Le plan de santé d’Obama pourrait aussi être financé grâce à l’une des promesses électorales du candidat de 2008 : la diminution des subventions cotonnières destinées aux fermiers américains. Hélas, après l’élection, le lobby cotonnier américain et des membres du Congrès se sont immédiatement opposés à la mise en œuvre de cette mesure promise par le nouveau président.

Sur les 23,7 millions de tonnes de coton fibre produit dans le monde en 2008-2009, la production américaine se place troisième avec 2,83 millions, derrière la Chine (6,75 millions) et l’Inde (5,33 millions). Les subventions de Washington à ses agriculteurs permettent au coton du sud des Etats-Unis d’atteindre le marché de manière semi-gratuite.

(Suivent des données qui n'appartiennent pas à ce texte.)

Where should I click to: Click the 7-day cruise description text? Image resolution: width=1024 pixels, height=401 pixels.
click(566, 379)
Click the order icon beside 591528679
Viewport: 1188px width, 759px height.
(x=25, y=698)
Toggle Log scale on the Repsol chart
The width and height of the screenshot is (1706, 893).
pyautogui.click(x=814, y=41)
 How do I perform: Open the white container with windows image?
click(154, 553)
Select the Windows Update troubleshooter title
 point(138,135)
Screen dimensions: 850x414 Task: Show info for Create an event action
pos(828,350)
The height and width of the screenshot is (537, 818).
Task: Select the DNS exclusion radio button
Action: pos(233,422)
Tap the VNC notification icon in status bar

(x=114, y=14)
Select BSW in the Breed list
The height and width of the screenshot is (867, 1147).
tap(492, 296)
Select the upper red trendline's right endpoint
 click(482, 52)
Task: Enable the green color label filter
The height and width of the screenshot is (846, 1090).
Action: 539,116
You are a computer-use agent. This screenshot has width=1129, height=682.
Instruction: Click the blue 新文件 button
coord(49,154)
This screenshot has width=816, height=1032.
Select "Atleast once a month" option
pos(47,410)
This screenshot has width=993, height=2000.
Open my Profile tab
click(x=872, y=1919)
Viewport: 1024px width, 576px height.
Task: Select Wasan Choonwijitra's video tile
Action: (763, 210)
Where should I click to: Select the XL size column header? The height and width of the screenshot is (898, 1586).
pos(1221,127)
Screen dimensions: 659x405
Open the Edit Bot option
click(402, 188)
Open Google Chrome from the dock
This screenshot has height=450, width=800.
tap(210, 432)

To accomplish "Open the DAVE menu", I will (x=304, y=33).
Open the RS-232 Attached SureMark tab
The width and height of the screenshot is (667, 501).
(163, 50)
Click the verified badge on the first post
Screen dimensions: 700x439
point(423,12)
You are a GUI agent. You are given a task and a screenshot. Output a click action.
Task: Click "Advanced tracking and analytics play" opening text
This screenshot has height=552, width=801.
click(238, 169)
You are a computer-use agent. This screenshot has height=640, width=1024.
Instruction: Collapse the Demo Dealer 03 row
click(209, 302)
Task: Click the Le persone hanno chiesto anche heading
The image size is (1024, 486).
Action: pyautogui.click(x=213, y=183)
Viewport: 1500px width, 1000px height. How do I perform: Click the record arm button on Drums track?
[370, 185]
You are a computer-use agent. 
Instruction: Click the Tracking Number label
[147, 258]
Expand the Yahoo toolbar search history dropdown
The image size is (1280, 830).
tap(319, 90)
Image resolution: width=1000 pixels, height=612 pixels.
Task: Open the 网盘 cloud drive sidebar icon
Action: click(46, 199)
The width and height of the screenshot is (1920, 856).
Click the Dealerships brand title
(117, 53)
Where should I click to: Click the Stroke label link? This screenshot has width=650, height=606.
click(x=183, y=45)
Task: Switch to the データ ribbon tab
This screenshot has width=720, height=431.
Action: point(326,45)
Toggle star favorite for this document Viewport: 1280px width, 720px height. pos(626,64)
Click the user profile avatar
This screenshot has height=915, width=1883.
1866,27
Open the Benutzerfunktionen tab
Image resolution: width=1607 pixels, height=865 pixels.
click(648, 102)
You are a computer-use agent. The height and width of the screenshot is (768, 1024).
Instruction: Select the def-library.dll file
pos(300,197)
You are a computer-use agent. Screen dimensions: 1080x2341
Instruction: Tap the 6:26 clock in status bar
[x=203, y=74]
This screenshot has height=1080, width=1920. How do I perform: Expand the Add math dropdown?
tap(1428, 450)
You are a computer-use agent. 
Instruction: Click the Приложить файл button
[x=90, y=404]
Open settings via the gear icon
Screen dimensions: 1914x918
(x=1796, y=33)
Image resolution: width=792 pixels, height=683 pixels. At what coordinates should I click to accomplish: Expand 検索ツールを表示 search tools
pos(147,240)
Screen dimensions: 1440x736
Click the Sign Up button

Pourquoi est-elle semi-gratuite ? Une partie des 5,2 milliards de dollars de subventions allouées à l’agriculture américaine est payée aux 25.000 coton-culteurs (8.000 gros et 17.000 petits). Ces montants élevés déséquilibrent les revenus inférieurs des paysans d’autres nations. Les USA exportent entre 75 % et 100 % de cette production vers le premier consommateur, la Chine.

Mais les Etats-Unis ne sont pas seuls à subventionner. L’état chinois soutient ses paysans et entrepose du coton domestique acheté à des prix supérieurs aux prix mondiaux. L’Inde fait de même et en plus aide ses exportations de 2008 et 2009 à hauteur de 5 % vers la Chine. L’Europe subventionnait jusqu’à récemment ses derniers producteurs de coton grecs et espagnols à hauteur de 100 % ; dorénavant le mode est réduit car 100 % de la production provenant de seulement 35 % du sol consacré au coton reçoit des subventions européennes. Mais la Grèce produit un peu plus que le Burkina-Faso.
Conséquence : le prix du coton le plus cher à cultiver, l’américain, est moins cher en filature en Chine que le coton africain en filature en Afrique ou bien que le coton indien en filature en Inde.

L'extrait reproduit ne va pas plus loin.